*Consigne*:
Pourriez-vous recopier le passage du texte sur la décroissance situé entre « Pas étonnant dès » et « du gaspillage, 2006. » inclus, en remplaçant « rupture » par « fracture » ?

*Texte fourni*:
● ● ●

En découle une critique qui revient régulièrement, c’est la critique du fait de produire lui-même. Comme si toutes productions étaient précisément de même nature, qu’elles soient d’origine capitaliste ou pas. Ce n’est ainsi plus du tout le modèle de production qui est remis en cause, mais la nature même de la production :

« La décroissance est simplement une bannière derrière laquelle se regroupent ceux qui ont procédé à une critique radicale du développement et qui veulent dessiner les contours d’un projet alternatif pour une politique de l’après-développement. C’est donc une proposition nécessaire pour rouvrir l’espace de l’inventivité et de la créativité de l’imaginaire, bloqué par le totalitarisme économiciste, développementiste et progressiste. » S. Latouche, Le pari de la décroissance, 2006

Serge Latouche, penseur de la décroissance, dénonce ici, ce qui apparaît à ses yeux comme étant les causes de la crise écologique et la solution qu’il dévoile. Pour lui, le problème n’est pas dans le modèle économique mais dans "les imaginaires" qui sont bloqués par un "totalitarisme". Ce totalitarisme serait de 3 natures :

  • « économisciste », c’est-à -dire qu’il dénonce la place centrale de l’économie dans l’analyse. Pour y replacer donc les "acteurs locaux" et les "idées créatives" qui flotteraient à distance de ces considérations.
  • « développementaliste », c’est-à -dire qu’il faut arrêter de chercher le « développement », sous-entendu économique et productif dans le contexte, c’est un point central du travail récent de Latouche.
  • « progressiste », c’est-à -dire que le "progrès" au sens de la marche vers l’amélioration du sort des êtres humains grâce aux avancées scientifiques est en réalité une illusion qui s’impose à nos imaginaires et nous pervertit.

Pas étonnant dès lors que ses analyses fassent le bonheur des réactionnaires en tous genres, des analyses reprises presque telles quelles par le fameux Pierre Rabhi et autres Alain de Benoist, ce dernier qui écrivait par exemple :

« La décroissance représente une alternative en forme de rupture. Mais elle ne sera possible qu’à la condition d’une transformation générale des esprits. Serge Latouche parle à très juste titre de »décoloniser l’imaginaire« . Cela impose de combattre le productivisme sous toutes ses formes, en vue, non d’un retour en arrière, mais d’un dépassement. Il s’agit de faire sortir de nos têtes le primat de l’économie et l’obsession de la consommation, qui ont rendu l’homme étranger à lui-même. De rompre avec le monde des objets pour ré-instituer celui des hommes. » Alain de Benoist, L’ère du gaspillage, 2006.

● ● ●

*Liste fournie*:
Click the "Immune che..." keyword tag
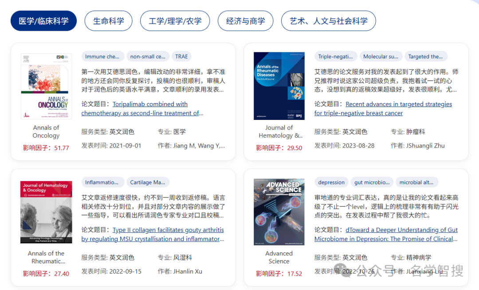479x290 pixels. point(102,56)
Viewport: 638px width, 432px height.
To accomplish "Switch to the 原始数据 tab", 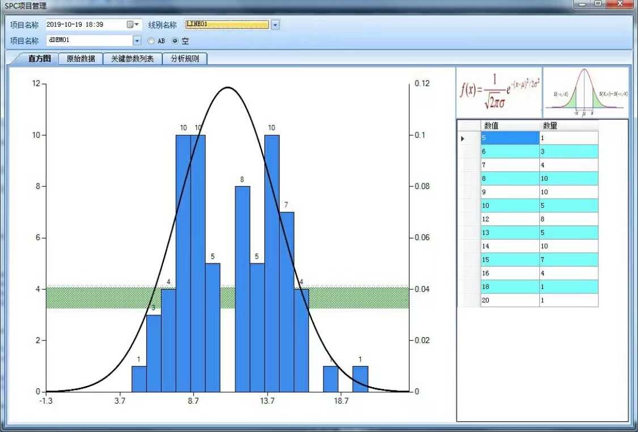I will 81,58.
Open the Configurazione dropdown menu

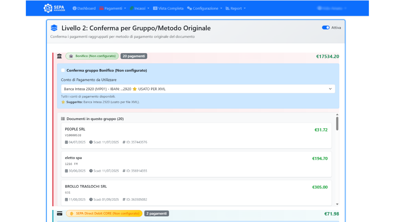pos(205,8)
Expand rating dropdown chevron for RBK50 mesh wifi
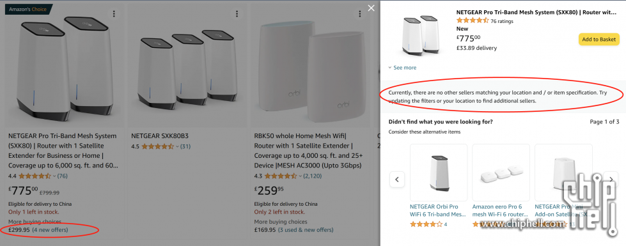626x246 pixels. [x=301, y=176]
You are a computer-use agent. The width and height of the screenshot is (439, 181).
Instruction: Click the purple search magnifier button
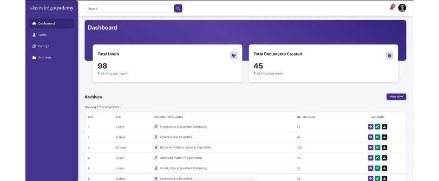(x=178, y=8)
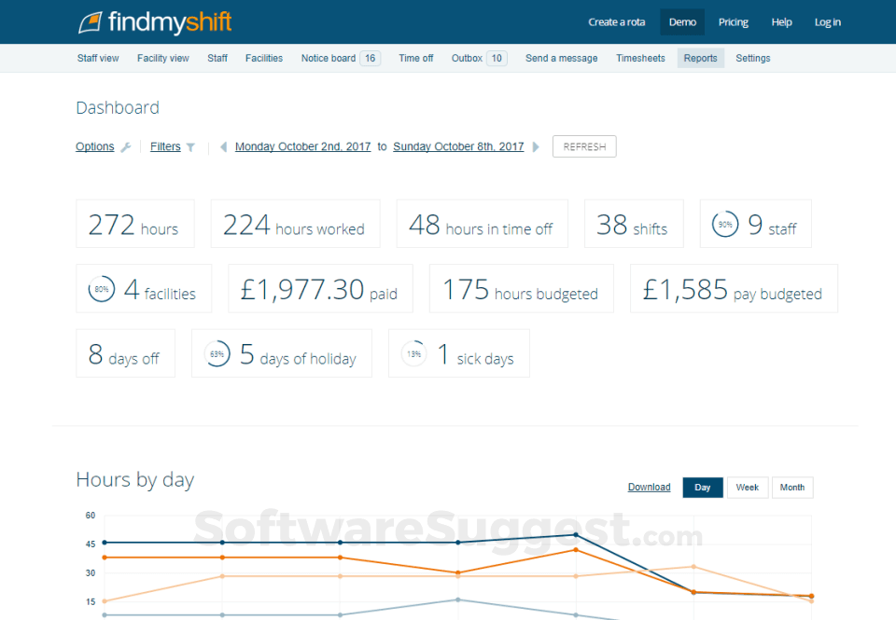896x620 pixels.
Task: Switch to the Reports tab
Action: 700,58
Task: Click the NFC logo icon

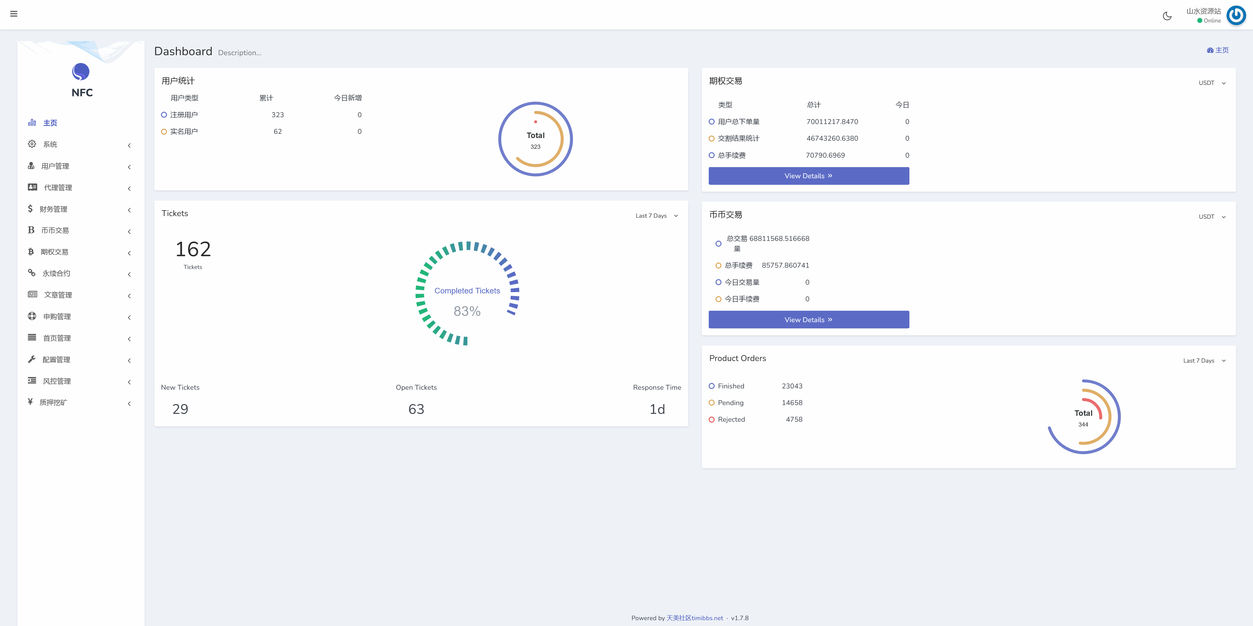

● ● ●

*Réponse complète*:
Pas étonnant dès lors que ses analyses fassent le bonheur des réactionnaires en tous genres, des analyses reprises presque telles quelles par le fameux Pierre Rabhi et autres Alain de Benoist, ce dernier qui écrivait par exemple :

« La décroissance représente une alternative en forme de fracture. Mais elle ne sera possible qu’à la condition d’une transformation générale des esprits. Serge Latouche parle à très juste titre de »décoloniser l’imaginaire« . Cela impose de combattre le productivisme sous toutes ses formes, en vue, non d’un retour en arrière, mais d’un dépassement. Il s’agit de faire sortir de nos têtes le primat de l’économie et l’obsession de la consommation, qui ont rendu l’homme étranger à lui-même. De rompre avec le monde des objets pour ré-instituer celui des hommes. » Alain de Benoist, L’ère du gaspillage, 2006.